**PROVIDED DATA**
========================================
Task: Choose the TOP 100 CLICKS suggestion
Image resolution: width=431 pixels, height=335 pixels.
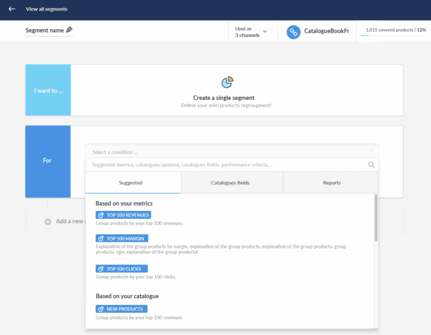Action: [122, 269]
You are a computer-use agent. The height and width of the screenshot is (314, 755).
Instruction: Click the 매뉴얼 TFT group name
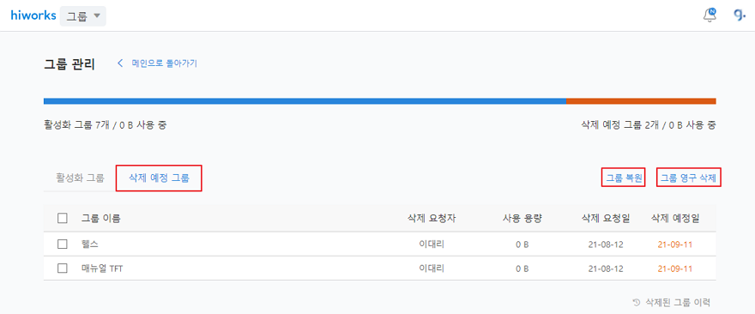coord(102,269)
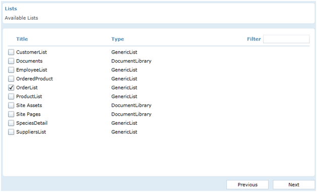Select the EmployeeList checkbox
The height and width of the screenshot is (192, 317).
[11, 70]
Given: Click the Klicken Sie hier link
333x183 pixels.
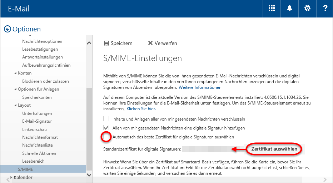Looking at the screenshot, I should point(141,109).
========================================
**WHAT YOU HAVE TO DO**
From the first line to the last, set down the records above exactly and skip the pictures.

**REPLY**
Task: Choose the TOP 100 CLICKS suggestion
Image resolution: width=431 pixels, height=335 pixels.
Action: [122, 269]
You are a computer-use agent. The height and width of the screenshot is (314, 755).
Instruction: Click the 매뉴얼 TFT group name
coord(102,269)
Select the EmployeeList checkbox
The height and width of the screenshot is (192, 317).
[11, 70]
Given: Click the Klicken Sie hier link
333x183 pixels.
Looking at the screenshot, I should point(141,109).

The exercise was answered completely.